Pas de dossard, pas de bénédiction, adieu les rêves de gloire

Jusqu’ici tout va bien. Mais l’administration vient fourrer son nez dans cette affaire, lui refusant le droit de participer à la course. Il faut dire que les conditions pour y participer sont particulièrement nébuleuses et ouvertes. Les meilleurs athlètes grecs sont généralement des soldats choisis par leur supérieur et les autres sont désignés par leur comité national respectif. De fait, les officiels grecs refusent de donner un dossard à une femme. S’ensuit une scène cocasse et reprise par tous les observateurs : Stamata Revithi est présente avec l’ensemble des participants du marathon, le matin du départ, à l’église pour recevoir la bénédiction du prêtre local. Ce dernier la lui refuse au prétexte qu’elle n’est pas une « athlète officielle ». L’opiniâtreté de la grande blonde en prend un coup et elle laisse finalement partir la vingtaine de participants masculins, avec en échange la promesse que sera organisée la semaine suivante une course réservée aux femmes. Plusieurs Américaines présentes sur place se sont également montrées intéressées par l’épreuve, qui n’aura finalement jamais lieu…
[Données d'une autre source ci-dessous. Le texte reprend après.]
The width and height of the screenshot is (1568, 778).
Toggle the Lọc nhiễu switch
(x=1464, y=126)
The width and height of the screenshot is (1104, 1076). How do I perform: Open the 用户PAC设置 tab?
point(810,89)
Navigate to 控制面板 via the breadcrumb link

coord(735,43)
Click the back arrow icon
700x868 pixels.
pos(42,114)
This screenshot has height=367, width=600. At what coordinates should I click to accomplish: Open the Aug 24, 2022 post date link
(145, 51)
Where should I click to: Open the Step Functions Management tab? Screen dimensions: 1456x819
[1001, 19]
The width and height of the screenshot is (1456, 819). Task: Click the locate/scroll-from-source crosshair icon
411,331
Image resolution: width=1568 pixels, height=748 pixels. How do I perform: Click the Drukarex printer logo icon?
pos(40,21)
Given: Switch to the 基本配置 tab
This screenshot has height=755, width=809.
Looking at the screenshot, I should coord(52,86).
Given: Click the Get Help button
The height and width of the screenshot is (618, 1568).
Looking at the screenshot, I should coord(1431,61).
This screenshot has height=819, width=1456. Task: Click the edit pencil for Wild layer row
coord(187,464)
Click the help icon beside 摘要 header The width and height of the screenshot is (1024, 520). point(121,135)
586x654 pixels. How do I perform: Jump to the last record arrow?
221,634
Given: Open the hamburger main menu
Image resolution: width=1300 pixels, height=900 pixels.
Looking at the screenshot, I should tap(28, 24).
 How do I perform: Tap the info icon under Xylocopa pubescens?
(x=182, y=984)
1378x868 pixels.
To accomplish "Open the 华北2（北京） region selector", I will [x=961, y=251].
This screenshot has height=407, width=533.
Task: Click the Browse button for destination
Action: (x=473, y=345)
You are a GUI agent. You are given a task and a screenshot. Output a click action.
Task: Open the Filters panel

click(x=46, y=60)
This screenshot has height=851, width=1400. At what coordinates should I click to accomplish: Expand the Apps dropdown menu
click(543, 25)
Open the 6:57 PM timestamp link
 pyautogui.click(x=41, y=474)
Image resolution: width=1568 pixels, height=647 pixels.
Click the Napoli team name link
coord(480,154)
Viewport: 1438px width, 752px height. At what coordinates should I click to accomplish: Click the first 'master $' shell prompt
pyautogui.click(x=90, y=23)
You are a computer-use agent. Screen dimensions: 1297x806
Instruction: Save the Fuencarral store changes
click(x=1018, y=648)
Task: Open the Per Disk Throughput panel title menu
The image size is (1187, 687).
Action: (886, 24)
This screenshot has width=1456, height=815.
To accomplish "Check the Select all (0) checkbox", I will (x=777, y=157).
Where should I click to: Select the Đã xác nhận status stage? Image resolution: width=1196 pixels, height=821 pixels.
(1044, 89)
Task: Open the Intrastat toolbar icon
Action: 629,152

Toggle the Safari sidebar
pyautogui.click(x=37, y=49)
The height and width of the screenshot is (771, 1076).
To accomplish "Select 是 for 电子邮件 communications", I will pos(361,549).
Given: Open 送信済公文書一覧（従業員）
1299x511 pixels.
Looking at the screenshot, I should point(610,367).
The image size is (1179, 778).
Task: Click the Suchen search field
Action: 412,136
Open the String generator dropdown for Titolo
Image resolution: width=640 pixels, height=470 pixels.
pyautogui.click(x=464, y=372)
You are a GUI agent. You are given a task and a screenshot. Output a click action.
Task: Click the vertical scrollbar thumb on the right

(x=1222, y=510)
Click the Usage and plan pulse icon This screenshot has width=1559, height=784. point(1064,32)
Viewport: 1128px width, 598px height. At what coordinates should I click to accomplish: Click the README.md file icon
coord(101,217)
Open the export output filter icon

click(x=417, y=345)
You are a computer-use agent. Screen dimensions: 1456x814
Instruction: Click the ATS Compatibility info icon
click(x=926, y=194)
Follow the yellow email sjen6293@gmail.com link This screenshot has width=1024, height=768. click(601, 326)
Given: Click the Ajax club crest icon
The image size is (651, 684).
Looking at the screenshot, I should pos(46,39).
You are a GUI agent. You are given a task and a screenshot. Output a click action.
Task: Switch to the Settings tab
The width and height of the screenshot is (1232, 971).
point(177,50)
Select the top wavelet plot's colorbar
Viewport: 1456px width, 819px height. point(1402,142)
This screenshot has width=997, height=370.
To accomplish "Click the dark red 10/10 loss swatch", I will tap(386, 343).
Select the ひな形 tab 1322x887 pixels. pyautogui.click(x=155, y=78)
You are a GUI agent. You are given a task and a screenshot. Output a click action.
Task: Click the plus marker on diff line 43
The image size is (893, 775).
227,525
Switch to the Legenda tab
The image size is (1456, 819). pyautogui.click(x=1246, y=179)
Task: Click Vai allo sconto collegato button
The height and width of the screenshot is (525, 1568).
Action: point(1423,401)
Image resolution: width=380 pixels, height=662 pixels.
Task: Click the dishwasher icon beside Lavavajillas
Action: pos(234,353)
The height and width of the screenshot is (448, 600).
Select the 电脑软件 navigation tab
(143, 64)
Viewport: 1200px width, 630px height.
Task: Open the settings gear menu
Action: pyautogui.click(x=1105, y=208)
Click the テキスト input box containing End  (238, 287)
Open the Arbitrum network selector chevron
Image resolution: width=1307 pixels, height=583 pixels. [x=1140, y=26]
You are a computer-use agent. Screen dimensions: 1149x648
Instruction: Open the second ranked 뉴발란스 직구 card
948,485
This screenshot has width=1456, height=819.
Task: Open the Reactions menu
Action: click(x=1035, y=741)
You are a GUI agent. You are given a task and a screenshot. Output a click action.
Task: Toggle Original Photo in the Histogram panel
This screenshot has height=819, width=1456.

5h30 en faisant les boutiques

Le lendemain de l’épreuve masculine, Stamata Revithi décide enfin de prendre la route, avec ou sans accréditation officielle. Elle fait signer à plusieurs personnalités du village de Marathon une déclaration indiquant qu’elle part à 8 heures du matin. A 13h30, elle se pointe comme une fleur à l’entrée du stade panathénaïque, avec sa note en poche, mais s’en voit refuser l’accès. Elle fait un esclandre, menace d’harceler le responsable du comité olympique grec et part comme une princesse, la tête haute, indiquant « j’aurais pu aller beaucoup plus vite, mais je me suis arrêté dans des échoppes sur la route ». C’est ici que les annales perdent la trace de Stamata Revithi, première femme à courir le marathon. Il faudra attendre 1967 pour qu’une femme prenne officiellement part à un marathon, à Boston, et 1984 pour qu’il soit admis aux Jeux Olympiques. Ou 47 années après la mort du baron Pierre de Coubertin et de son délicat : « le rôle de la femme (doit) reste(r) ce qu’il a toujours été : elle est avant tout la compagne de l’homme et la future mère de famille ».